The Cross Cross Code

Navigating my way out of the car park at the Exalted Seat of Learning last week, as I turned into the autumnally leafy lane lined with honey-coloured stone buildings (OK, past the Gala Casino and into the Street of a 1000 Kebab Shops), a young gentleman stepped off the kerb directly into the path of my vehicle. Out of a simple desire not to have to dislodge 9 stone of greasy, sullen youth from out of my wheel arches, I honked the horn and hit the brake. According to the Highway Code the purpose of the horn is to "warn other road users of your presence” and this was genuinely how I intended it. There seemed to be, however, a breakdown in communication.

The message left my side as "There is, in my opinion, a strong possibility of my vehicle injuring your person and I am sounding this auditory warning device to alert you to your imminent peril". It must have arrived at his side in the form of the worst possible insult, comprehensively covering all the topics of family, heritage, employment prospects, and taste in clothes and music, all couched in perfect Jafaican. Accordingly, he stopped dead in front of my car and "flipped the bird", before huffing off about his business.

I managed to quell my mounting fury by doing what I do best - turning any topic to that of British Sign Language. How interesting that the handshape formed by the extension of the middle finger from the closed fist has for many years been completely neutral in BSL, appearing in signs like Holiday, Lazy and Pretend. However, it is not a legal handshape in American Sign Language because of its insulting connotations. Apparently though, British Deaf people are now starting to shun this "rude" handshape and use alternatives.
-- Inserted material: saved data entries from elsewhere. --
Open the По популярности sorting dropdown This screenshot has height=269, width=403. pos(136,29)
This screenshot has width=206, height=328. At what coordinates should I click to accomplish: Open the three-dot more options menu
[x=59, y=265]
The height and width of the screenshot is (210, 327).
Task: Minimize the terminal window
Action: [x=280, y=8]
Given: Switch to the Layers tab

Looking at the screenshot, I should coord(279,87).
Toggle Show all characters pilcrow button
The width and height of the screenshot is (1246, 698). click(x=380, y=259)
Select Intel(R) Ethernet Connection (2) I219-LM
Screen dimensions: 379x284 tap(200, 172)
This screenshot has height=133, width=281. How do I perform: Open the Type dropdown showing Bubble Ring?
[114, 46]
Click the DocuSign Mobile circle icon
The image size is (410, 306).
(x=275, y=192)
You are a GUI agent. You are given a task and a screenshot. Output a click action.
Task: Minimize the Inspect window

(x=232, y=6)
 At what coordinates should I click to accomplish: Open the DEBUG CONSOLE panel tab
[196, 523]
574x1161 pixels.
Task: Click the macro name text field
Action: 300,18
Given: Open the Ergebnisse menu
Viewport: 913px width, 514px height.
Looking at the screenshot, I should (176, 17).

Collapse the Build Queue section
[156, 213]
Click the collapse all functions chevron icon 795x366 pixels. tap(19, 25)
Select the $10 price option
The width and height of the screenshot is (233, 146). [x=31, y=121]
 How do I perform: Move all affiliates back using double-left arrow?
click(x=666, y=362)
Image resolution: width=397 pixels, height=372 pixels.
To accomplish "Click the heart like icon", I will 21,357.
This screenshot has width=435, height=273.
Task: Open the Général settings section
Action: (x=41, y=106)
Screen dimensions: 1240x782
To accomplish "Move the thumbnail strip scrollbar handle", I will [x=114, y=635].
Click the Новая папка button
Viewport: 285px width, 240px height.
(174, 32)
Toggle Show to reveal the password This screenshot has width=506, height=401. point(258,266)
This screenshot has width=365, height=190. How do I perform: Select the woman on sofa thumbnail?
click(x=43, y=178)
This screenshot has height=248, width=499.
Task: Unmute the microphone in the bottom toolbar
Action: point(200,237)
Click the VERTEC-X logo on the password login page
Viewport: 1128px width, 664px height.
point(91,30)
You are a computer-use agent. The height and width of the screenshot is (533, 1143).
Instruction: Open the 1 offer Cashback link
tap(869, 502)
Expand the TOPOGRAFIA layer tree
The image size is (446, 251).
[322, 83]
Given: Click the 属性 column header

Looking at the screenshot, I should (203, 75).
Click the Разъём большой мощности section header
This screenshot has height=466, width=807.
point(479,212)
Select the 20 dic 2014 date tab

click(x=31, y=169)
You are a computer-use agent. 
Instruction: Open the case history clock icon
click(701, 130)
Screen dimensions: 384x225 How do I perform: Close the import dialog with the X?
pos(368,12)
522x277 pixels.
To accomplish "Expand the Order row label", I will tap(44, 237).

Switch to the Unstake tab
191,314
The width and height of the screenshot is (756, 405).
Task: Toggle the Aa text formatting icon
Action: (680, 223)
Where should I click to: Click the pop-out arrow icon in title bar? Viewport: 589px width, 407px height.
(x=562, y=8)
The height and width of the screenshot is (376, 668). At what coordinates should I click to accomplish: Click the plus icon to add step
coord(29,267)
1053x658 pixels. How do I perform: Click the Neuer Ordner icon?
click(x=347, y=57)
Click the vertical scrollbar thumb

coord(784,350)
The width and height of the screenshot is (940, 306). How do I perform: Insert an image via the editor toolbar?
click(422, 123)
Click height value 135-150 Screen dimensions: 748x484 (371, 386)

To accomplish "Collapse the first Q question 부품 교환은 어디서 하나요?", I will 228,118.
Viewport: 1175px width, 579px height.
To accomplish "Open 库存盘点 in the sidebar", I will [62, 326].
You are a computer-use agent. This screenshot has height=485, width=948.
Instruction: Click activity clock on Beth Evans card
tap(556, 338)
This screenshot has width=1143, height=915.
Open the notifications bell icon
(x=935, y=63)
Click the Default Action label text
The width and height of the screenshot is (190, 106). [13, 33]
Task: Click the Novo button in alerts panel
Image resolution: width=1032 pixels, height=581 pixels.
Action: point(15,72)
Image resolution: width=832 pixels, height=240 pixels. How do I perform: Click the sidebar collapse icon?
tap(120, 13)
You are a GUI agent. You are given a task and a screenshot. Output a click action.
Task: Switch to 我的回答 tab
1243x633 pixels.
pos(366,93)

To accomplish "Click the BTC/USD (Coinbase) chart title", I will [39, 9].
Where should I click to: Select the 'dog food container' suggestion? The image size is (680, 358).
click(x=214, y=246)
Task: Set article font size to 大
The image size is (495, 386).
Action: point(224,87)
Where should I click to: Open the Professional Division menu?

Perhaps that guy was just trying to tell me in halting, incorrect British Sign Language that, thanks to my saving his life, he will now be able to enjoy a lovely Christmas holiday.

Sunday, 30 November 2008

I'm Not at Liberty to Divulge that Information

In the unlikely event that I ever manage to qualify as a BSL Interpreter, I have just realised that my blogging career will be over before it’s even really begun. I suppose it’s obvious that Sign Language Interpreters are bound by a strict code of conduct to protect the confidentiality of their Deaf clients. I hadn’t realised quite how strict. I’ve been doing some background reading for my course - "Encounters with Reality: 1001 Interpreter Scenarios" by Brenda E. Cartwright.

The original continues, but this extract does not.